Aber kann er so bleiben? Braucht er einen wie Knapp nicht, für den Pragmatismus zum Glaubensbekenntnis wurde, der - wichtiger noch - das Westsystem aus den Effeff kennt, der tricksen kann, sich durchsetzen, oft hemdsärmlig und brutal? Der sogar dem Junker sein Schloß zurückgeben will, damit der es mit seinem Geld wieder herrichtet, während es ansonsten wohl zerfallen würde? Für Gerhard Böhm von der PDS ist da die Grenze. Der frühere stellvertretende Kreisratsvorsitzende ist nicht bereit, »sich zum Wasserträger bestimmter politischer Ansichten des Dr. Knapp machen zu lassen«. Denn: »Das erwartet unsere Klientel.« Und auch der einstige LPG-Vorsitzende Albrecht Kind fragt, ob die Knapp zugestandene Unbestechlichkeit im Politischen ebenfalls gilt. Groß ist das Mißtrauen, daß »Volkseigentum« an geldschwere Aufkäufer verschleudert werden könnte.
Vielleicht auch deshalb, weil Udo Knapp unumwunden eingesteht, daß er sich von ideologischen Träumereien längst verabschiedet hat. Dennoch sieht er nicht darin die eigentliche Ursache des Streits, vermutet vielmehr einen neuen Paradigmenwechsel, sozusagen das Ende der Nach wende.
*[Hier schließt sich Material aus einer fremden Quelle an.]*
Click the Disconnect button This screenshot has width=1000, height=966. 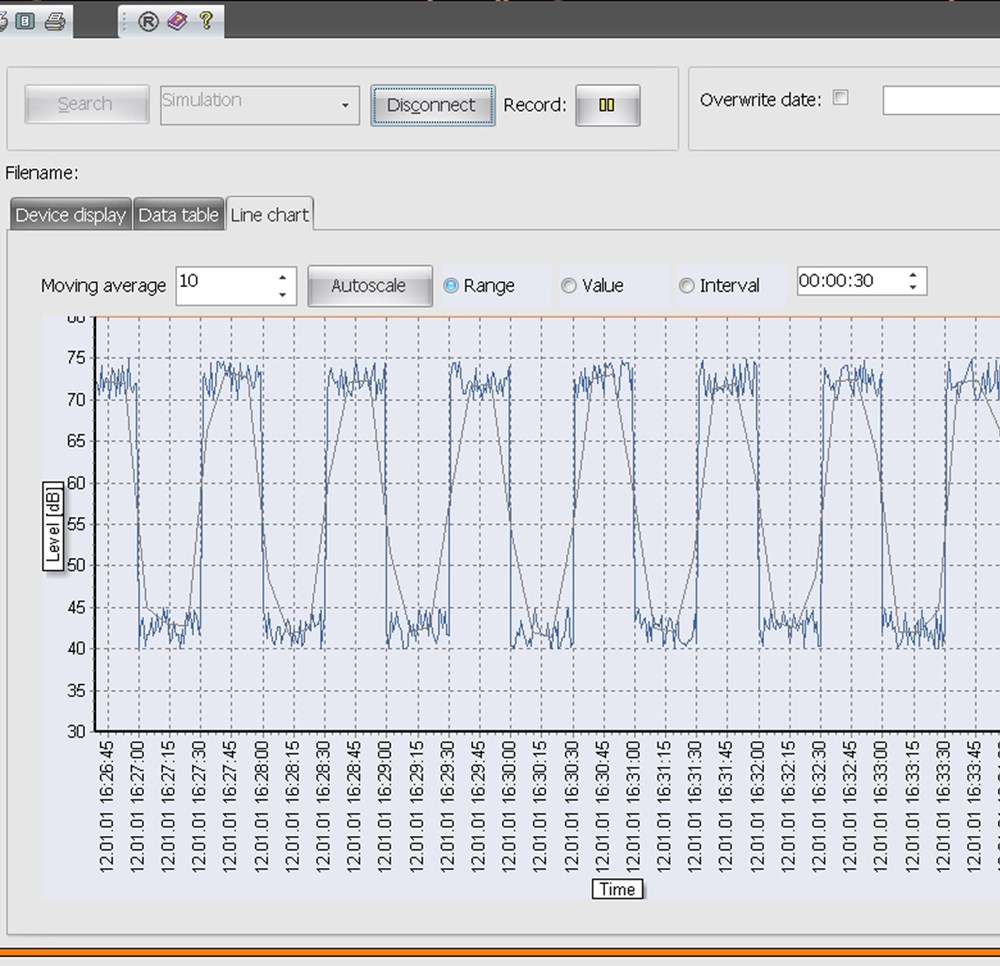[x=432, y=105]
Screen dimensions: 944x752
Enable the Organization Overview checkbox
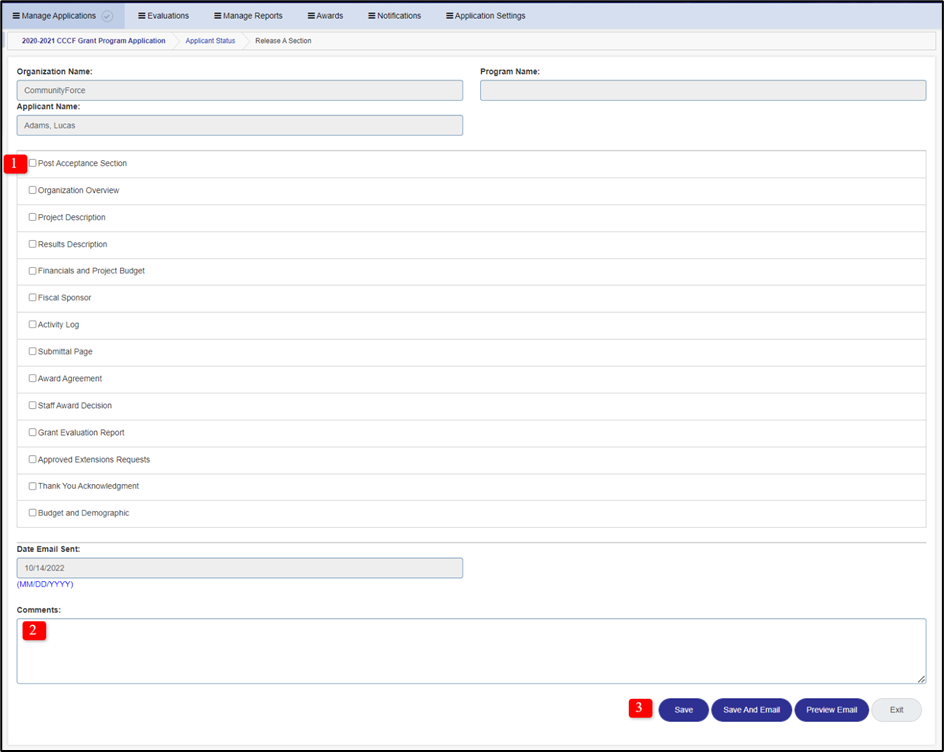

Wer 40 Jahre lang die DDR unter größten Schwierigkeiten, mit persönlichem Einsatz aufgebaut habe, für den sei allmählich die Schamfrist vorbei. Da sagten sich manche: Wir haben die DDR solange erhalten. Eigentlich können wir nun selber weitermachen. Wir wollen zwar die DDR nicht zurück, aber von dem, was wir früher geschaffen haben, wollen wir unser Teil abhaben. Darin seien sich einige von PDS wie CDU und die im »Bündnis für Rügen« vereinten Ex-LPG-Bauern als »alte Funktionseliten« im Grunde einig. Was könne dem die kleine SPD, die kaum eine soziale Basis habe, entgegensetzen? »Wählt die PDS mit der CDU einen Sozialdemokraten ab?« Darauf spitzt sich - typisch »verknappt« für ihn die Frage zu.
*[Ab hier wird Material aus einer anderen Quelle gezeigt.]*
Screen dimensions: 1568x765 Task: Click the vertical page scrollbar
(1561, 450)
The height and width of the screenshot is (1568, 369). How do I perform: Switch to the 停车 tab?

Den Konflikt zwischen individueller Freiheit und sozialer Gerechtigkeit hält Udo Knapp für unlösbar In der DDR sei er durch die Linie der Partei »bereinigt« worden. Im Westen preise man den Konsens. Ohne ihn: »Nicht daß ich an den Konsens geglaubt hätte, im Gegenteil!« Für nicht wenige aber stellt sich solches »Gegenteil« wieder nur als eine Art Linie dar Keiner auf Rügen bestreitet Knapp kluge Gedanken, Engagement, fleißige Arbeit und auch Erfolge. Doch was er daraus macht, erinnert viele auf der Insel allzusehr an die Jahre vor 1989 Die Notbremse, die jetzt gezogen werden soll, allerdings auch.